AutoTriggER: Label-Efficient and Robust Named Entity Recognition with Auxiliary Trigger Extraction
This work addresses label efficiency and robustness for NER practitioners, offering an incremental improvement over existing methods.
The paper tackled the problem of label scarcity and generalization in named entity recognition by automatically generating entity triggers to guide models, resulting in an average improvement of nearly 0.5 F1 points over a baseline on three datasets.
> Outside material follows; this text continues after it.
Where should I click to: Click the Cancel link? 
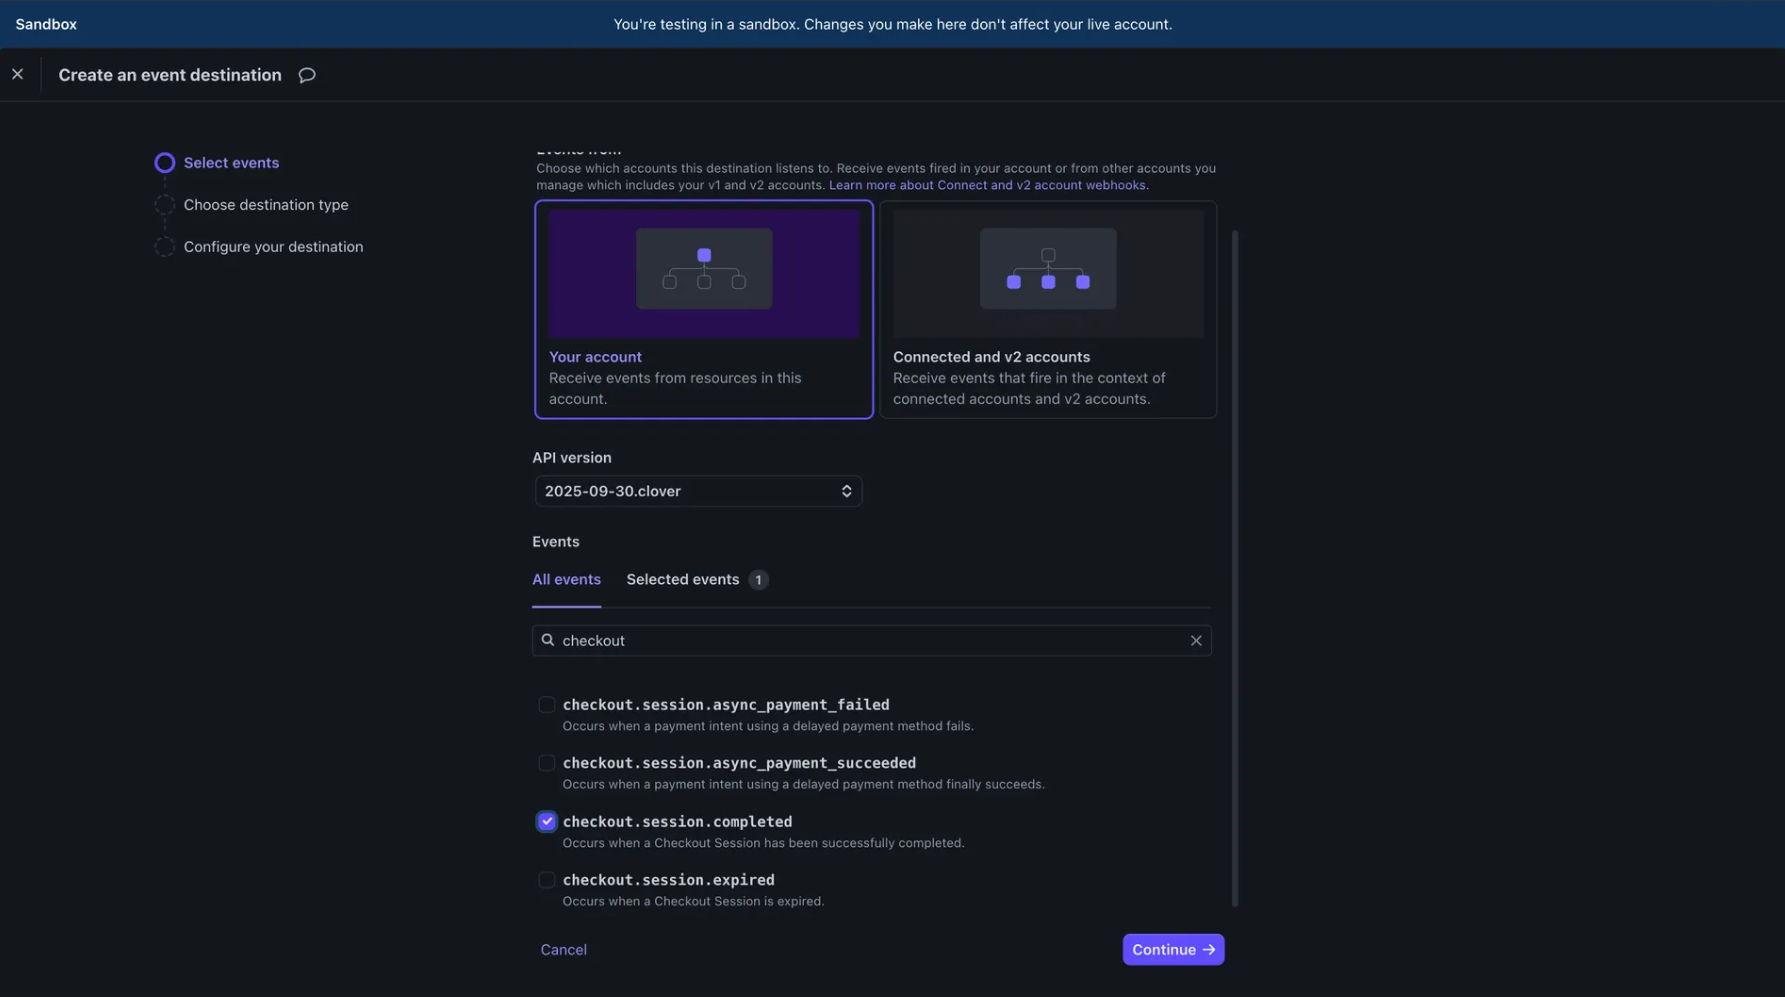563,950
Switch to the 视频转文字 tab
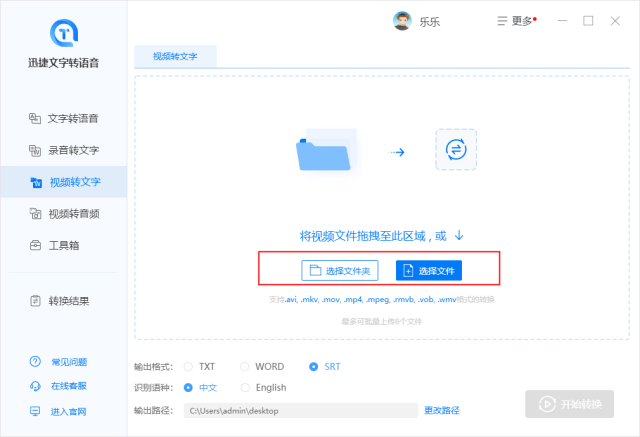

Deep neural models for named entity recognition (NER) have shown impressive results in overcoming label scarcity and generalizing to unseen entities by leveraging distant supervision and auxiliary information such as explanations. However, the costs of acquiring such additional information are generally prohibitive. In this paper, we present a novel two-stage framework (AutoTriggER) to improve NER performance by automatically generating and leveraging ``entity triggers'' which are human-readable cues in the text that help guide the model to make better decisions. Our framework leverages post-hoc explanation to generate rationales and strengthens a model's prior knowledge using an embedding interpolation technique. This approach allows models to exploit triggers to infer entity boundaries and types instead of solely memorizing the entity words themselves. Through experiments on three well-studied NER datasets, AutoTriggER shows strong label-efficiency, is capable of generalizing to unseen entities, and outperforms the RoBERTa-CRF baseline by nearly 0.5 F1 points on average.